Markets In A Nutshell — For August 2024
August started poorly for global equity markets. In the US, disappointing manufacturing data, weaker new jobs numbers and the unemployment rate rising to 4.3% sparked fears of a recession. Meanwhile, the Bank of Japan’s decision to raise rates by 25 basis points caused a swift unwinding of yen carry trades. The yen’s rapid appreciation triggered the biggest selloff in Japanese stocks since Black Monday in 1987. Wall Street followed as nervous investors took profits, leading to broader selloffs across global markets.
However, sentiment shifted mid-month when US Federal Reserve Chair Jerome Powell hinted at imminent rate cuts during the Jackson Hole Symposium. Powell’s comments, which signalled a shift in focus from fighting inflation to supporting the labour market, sparked a rally. As a result, the S&P 500 Index gained 2.3% in August, while other developed equity markets advanced 2.7%. Emerging market stocks — including those in South Africa — were also positive, while the dollar weakened against the other major currencies.
Developed and emerging market bonds also benefited from the expectation of imminent rate cuts, with the FTSE World Government Bond Index gaining 2.3%. Commodities, however, faced headwinds. Oil prices fell on weaker demand, and iron ore hit a two-year low amid China’s real estate troubles. The Bloomberg Commodity Index remained flat.
Gold remained a standout, hitting near-record highs as expectations of a weaker dollar and lower yields pushed prices up. The value of a standard gold bar exceeded $1 million for the first time, reaffirming gold's role as a financial safe haven.
All the Foord funds added positive returns in the month. The Foord Equity Fund in South Africa performed near the top of its peer group, adding 3.4% in the month and taking its one-year return to 21.4%, compared to its benchmark return of 16.2%. The Foord International Fund also produced a standout performance, as out-of-favour stocks recovered in the month. The Foord Global Equity Fund was positive, but lagged peers, given muted Chinese stock market gains. This weighed on the returns of the Foord multi-asset funds in South Africa, given rand strength.
Despite lingering concerns over US growth and inflation, investors are still hoping for a soft economic landing by the Fed. The S&P 500’s price-to-peak earnings ratio is over 25 — 49% above its historical median — with expectations of a 26% earnings increase by the end of 2025. If earnings fall short, a painful market revaluation could follow.
As we approach the end of a period marked by high interest rates and an overemphasis on mega-cap US tech stocks, we expect to see broader allocations to risk assets and emerging markets poised to outperform. Foord’s portfolios remain diversified geographically and by economic sector. Quality stocks and defensives with modest valuations remain appealing in a slowing growth environment. High-quality fixed income offers attractive yields and strengthens portfolio resilience against market uncertainty.

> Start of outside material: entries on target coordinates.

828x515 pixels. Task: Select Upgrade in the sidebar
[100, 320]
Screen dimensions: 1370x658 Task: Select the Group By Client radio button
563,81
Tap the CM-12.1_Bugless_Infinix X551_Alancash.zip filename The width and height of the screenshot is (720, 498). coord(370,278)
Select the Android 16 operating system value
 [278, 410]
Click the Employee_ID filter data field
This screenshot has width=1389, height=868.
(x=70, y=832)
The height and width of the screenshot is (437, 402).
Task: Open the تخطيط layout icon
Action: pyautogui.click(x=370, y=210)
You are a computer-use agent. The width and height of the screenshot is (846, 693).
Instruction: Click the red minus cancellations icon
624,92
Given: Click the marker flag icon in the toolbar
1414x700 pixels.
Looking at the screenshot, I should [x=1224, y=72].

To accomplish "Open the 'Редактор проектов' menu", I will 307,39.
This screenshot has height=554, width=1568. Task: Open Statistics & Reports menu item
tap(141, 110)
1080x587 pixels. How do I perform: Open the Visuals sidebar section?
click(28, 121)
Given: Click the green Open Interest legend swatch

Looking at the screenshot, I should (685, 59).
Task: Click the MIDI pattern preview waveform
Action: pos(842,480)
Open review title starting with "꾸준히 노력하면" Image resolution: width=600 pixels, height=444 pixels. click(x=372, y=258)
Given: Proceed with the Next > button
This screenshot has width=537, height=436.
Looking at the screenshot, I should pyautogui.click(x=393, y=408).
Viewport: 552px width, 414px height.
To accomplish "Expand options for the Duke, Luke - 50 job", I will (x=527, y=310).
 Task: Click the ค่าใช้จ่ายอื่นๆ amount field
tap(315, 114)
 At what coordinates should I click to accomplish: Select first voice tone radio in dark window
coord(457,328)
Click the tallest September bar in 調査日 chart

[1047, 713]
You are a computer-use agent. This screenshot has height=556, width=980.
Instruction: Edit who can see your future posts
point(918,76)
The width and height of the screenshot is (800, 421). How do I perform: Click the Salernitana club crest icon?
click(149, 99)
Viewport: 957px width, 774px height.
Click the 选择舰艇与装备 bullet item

Recent market volatility — including a large fall in the S&P 500 at the time of writing — highlights the disconnection between market movements and economic fundamentals. This creates opportunities for disciplined investors willing to exploit mispricing.
The ongoing volatility is a stark reminder that we’re still grappling with the unintended consequences of more than a decade of easy money. The market is warning investors that the system remains fragile, and areas of vulnerability are likely to continue to be exposed — particularly where valuations are stretched. Investors should proceed with caution.